* [Exercise requirements]:
Only the lines from the one with "You are a GUI" through the end of the material are wanted, copied exactly and with the pictures left out.

* [Input data]:
━━━━━━━━

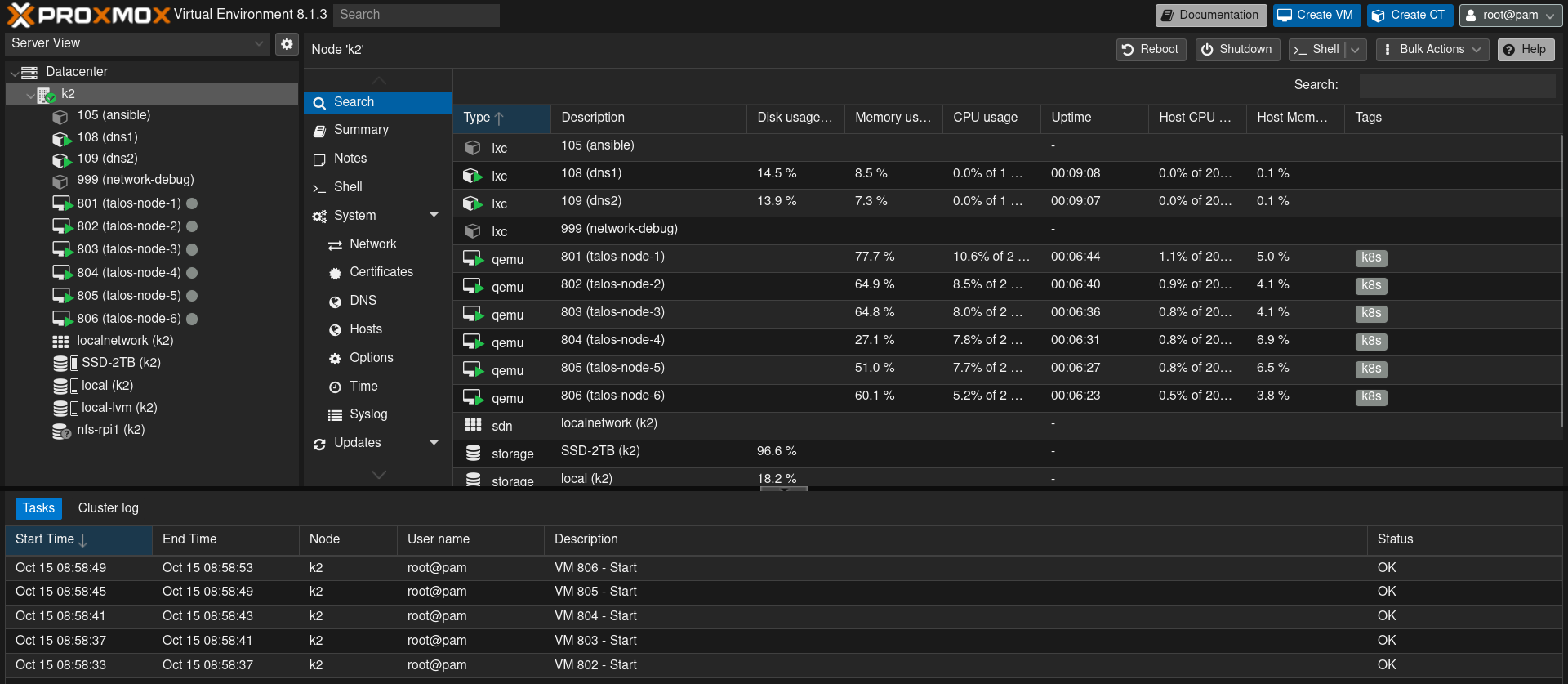The width and height of the screenshot is (1568, 684).
Task: Click the nfs-rpi1 (k2) storage icon
Action: click(61, 431)
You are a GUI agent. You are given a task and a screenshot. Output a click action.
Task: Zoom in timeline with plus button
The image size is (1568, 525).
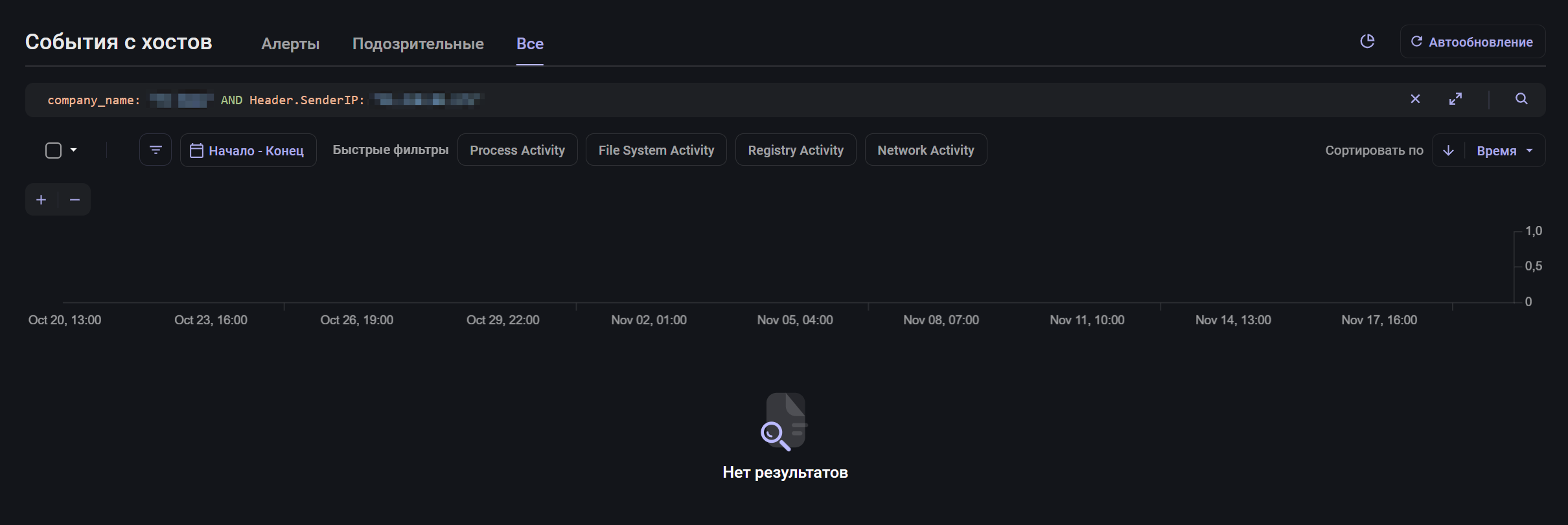(41, 200)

━━━━━━━━

* [Written answer]:
You are a GUI agent. You are given a task and a screenshot. Output a click action.
Task: Zoom in timeline with plus button
The image size is (1568, 525).
(41, 200)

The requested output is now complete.